*** Opening of The records ***

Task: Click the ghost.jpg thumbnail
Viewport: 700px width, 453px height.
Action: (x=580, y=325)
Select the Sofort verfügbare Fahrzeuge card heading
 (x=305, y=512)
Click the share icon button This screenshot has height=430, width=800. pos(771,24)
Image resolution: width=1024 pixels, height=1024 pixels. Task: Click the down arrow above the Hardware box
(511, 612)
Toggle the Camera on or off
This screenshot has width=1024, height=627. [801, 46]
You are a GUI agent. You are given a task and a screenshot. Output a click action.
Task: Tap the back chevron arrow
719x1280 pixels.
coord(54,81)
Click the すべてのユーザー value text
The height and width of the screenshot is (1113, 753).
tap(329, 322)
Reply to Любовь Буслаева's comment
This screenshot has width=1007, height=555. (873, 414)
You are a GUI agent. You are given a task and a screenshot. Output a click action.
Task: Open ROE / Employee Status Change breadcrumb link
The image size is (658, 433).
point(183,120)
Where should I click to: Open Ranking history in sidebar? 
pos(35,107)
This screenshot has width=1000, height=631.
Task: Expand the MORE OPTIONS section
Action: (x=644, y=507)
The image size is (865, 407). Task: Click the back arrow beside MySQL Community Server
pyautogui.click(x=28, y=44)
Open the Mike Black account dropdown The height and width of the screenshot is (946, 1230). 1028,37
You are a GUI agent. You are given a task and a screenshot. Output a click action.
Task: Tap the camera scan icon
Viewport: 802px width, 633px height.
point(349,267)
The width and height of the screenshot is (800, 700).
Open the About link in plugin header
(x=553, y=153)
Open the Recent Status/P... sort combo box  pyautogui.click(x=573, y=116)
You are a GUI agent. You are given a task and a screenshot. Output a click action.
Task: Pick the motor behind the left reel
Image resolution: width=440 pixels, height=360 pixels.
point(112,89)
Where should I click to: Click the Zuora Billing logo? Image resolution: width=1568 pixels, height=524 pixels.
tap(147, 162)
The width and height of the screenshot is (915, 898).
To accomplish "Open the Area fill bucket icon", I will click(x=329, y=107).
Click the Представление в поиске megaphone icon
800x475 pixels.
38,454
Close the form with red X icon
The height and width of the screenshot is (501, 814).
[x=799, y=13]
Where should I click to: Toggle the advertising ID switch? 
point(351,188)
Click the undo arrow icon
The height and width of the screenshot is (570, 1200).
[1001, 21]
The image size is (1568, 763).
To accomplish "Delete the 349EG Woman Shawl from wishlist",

*** Close of The records ***

What is needed
Give the number of lines in the entries above that include the string "icon". No other output is expected.

Written solution
6